PARIS — The first wind data captured by the European Space Agency’s Aeolus wind sensor show the sensor is working as designed, a huge relief for program managers who struggled for more than a decade with the complex technology.
“The instrument, which was causing us all this headache, is working properly,” Josef Aschbacher, ESA’s director of Earth observation programs, said Sept. 13 at the World Satellite Business Week conference here.
ESA launched the 1,360-kilogram Aeolus Aug. 22 on Europe’s Vega rocket from Kourou, French Guiana. On Sept. 12, ESA released the first data on global winds captured by the satellite’s lidar instrument, which pairs a laser and large telescope with a sensitive receiver.

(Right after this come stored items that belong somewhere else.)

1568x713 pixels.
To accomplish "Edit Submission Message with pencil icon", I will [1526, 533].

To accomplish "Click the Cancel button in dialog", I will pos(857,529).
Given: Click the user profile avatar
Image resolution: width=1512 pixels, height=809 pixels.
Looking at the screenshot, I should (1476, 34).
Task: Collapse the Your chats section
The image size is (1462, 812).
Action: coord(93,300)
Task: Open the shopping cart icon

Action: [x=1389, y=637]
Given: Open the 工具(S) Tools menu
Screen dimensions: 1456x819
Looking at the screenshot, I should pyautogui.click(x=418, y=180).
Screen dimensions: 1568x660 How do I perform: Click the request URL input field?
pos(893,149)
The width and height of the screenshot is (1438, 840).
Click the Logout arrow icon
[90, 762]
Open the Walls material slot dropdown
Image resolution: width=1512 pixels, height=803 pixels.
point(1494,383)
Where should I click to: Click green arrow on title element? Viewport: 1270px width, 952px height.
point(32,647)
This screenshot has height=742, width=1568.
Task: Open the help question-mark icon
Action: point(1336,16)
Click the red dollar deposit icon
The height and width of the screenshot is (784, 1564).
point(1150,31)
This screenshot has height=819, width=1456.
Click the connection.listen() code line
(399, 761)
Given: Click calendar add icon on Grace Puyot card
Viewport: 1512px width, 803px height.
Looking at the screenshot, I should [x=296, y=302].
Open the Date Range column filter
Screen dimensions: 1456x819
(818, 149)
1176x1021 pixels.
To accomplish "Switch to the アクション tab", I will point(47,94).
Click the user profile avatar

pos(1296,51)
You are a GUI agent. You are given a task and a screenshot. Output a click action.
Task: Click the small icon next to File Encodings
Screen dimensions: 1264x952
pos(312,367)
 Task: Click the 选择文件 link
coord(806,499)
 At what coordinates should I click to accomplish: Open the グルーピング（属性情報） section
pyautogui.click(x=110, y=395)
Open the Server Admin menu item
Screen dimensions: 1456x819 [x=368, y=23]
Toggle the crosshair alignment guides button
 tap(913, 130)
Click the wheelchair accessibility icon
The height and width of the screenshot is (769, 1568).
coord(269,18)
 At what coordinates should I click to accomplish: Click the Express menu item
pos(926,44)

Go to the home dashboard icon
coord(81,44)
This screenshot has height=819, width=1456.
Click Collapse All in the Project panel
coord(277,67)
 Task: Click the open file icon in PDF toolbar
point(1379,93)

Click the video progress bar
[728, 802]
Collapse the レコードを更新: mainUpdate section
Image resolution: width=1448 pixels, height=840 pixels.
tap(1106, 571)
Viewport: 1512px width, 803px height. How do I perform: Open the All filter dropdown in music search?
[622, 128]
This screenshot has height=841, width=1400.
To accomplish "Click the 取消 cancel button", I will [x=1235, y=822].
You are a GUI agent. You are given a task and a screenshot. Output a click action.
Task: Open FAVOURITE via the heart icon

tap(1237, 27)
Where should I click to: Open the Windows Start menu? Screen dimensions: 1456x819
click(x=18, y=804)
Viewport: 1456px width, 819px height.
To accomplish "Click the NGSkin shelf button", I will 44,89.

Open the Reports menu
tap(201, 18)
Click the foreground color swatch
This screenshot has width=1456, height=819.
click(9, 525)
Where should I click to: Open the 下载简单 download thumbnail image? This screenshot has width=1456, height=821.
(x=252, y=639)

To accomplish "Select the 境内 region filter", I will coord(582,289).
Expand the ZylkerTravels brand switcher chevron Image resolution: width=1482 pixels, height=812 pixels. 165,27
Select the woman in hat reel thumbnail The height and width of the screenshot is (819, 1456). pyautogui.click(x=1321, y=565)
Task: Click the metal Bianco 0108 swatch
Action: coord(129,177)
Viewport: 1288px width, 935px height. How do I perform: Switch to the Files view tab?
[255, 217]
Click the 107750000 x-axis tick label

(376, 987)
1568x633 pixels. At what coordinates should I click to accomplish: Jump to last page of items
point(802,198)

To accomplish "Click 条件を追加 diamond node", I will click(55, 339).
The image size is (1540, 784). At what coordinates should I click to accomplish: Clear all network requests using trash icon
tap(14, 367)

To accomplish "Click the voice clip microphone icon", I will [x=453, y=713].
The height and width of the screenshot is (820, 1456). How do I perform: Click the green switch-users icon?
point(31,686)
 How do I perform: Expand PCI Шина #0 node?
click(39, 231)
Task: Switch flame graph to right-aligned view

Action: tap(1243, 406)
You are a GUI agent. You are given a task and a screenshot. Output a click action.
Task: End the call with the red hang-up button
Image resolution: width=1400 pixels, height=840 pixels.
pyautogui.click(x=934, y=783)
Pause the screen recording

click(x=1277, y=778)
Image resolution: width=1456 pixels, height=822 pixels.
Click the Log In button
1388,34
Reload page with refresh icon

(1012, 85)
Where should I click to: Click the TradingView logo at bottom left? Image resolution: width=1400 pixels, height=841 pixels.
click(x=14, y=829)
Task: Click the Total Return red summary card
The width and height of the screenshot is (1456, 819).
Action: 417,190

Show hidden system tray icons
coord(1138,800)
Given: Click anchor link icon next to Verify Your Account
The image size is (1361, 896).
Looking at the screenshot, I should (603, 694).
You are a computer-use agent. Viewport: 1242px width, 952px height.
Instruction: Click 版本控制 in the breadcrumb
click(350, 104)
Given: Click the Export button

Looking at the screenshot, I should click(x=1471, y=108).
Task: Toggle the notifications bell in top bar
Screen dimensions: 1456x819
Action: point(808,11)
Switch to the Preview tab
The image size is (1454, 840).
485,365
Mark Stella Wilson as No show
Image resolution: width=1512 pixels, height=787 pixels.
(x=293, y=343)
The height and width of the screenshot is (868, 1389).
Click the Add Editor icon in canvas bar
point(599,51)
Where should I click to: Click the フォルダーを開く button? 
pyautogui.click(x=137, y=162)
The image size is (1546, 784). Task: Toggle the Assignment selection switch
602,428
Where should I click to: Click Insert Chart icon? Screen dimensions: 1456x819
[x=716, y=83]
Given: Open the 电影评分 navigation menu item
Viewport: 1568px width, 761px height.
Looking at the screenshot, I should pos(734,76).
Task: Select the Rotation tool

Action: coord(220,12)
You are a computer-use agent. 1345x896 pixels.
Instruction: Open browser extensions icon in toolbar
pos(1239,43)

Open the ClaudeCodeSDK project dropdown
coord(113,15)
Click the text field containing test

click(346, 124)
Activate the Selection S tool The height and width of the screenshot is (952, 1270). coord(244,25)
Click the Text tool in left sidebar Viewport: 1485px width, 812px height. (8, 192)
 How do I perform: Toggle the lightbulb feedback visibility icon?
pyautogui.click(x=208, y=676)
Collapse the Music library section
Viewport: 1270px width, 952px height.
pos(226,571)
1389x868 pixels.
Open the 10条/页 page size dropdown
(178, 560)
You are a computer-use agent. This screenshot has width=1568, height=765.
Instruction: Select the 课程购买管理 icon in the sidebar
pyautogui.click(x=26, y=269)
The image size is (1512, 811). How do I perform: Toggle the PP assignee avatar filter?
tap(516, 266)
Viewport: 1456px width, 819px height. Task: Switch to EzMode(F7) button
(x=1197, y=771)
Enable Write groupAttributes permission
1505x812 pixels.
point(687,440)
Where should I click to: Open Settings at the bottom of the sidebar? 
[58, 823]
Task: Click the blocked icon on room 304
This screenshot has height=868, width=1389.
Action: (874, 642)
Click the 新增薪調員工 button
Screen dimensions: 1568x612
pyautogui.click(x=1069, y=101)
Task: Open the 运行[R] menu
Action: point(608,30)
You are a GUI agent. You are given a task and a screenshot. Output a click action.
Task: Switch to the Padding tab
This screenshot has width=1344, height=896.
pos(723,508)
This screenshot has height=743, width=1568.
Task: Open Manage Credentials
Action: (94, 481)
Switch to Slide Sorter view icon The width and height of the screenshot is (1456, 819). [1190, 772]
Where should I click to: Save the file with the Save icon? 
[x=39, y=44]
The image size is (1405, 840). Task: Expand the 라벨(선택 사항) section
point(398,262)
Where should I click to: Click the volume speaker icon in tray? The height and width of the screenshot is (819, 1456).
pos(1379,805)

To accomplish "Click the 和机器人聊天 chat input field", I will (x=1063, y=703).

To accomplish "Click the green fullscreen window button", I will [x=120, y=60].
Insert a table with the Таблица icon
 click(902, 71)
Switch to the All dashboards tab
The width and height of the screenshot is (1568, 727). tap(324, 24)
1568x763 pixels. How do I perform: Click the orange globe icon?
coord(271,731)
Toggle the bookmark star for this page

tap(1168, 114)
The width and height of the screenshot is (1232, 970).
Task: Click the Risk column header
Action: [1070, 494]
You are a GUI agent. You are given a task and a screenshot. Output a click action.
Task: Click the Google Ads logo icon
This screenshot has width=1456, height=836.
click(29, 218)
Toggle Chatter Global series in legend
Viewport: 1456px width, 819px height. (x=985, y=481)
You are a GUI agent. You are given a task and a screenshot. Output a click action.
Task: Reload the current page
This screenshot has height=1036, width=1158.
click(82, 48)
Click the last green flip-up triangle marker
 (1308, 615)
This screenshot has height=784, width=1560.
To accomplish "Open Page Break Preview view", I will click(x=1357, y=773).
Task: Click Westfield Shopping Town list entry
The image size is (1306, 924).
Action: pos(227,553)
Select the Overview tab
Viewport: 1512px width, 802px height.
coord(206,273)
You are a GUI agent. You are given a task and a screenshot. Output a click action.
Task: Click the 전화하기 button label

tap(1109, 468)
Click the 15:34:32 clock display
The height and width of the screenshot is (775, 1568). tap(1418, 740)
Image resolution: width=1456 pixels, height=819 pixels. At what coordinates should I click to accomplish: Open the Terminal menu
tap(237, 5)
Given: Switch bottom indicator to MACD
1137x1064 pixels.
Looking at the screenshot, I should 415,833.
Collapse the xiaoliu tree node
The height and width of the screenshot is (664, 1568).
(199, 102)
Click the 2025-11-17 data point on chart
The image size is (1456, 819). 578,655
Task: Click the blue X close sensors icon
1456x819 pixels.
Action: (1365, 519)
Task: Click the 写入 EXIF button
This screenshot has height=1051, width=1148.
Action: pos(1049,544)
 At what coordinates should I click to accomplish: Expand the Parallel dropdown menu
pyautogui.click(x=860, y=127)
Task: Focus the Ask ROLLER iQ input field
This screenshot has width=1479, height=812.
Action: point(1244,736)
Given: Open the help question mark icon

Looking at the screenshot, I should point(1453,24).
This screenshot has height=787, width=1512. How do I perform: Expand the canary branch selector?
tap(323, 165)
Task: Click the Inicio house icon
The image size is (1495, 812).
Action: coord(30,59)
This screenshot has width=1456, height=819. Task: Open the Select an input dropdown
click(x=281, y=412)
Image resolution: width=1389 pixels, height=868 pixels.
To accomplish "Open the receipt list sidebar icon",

Aeolus laser emits 50 pulses per second of ultraviolet light through the atmosphere and measures how those signals are scattered by air molecules, dust particles and water droplets to create vertical profiles of global winds.
“Aeolus measures the largest data gap in meteorology, wind in cloud-free atmosphere,” Aschbacher said. “This type of information, where we had huge gaps in the past, is now filled with data.”
ESA plans to spend several months calibrating and validating Aeolus’ performance with the help of partners around the world.
ESA initiated the Aeolus program in 1999 and originally intended to launch it 2007. “We had huge delays in launching this satellite because we encountered massive problems,” Aschbacher said, lauding program managers and industrial partners for persevering.
Mike Hardesty, senior research scientist at the Cooperative Institute for Research In Environmental Sciences, concurred. “They’ve had a lot of challenges,” said Hardesty, who represents the United States on the Aeolus mission advisory group. “I’m quite impressed with the way they’ve met them.” CIRES is a partnership of the National Oceanic and Atmospheric Administration and the University of Colorado, Boulder.
To date, meteorologists have calculated atmospheric winds by tracking cloud features like cloud edges and tracking their movement over time. That method produces no information on cloud-free areas or on winds throughout vertical wind columns, which Aeolus promises.
“Aeolus could be a game changer because you’ve got so many vertical observations and it’s global,” said Jaime Daniels, scientist in NOAA’s Satellite Meteorology and Climatology Division Operational Products Development Branch. “Everyone is hopeful this will have a signicant impact on forecasts.”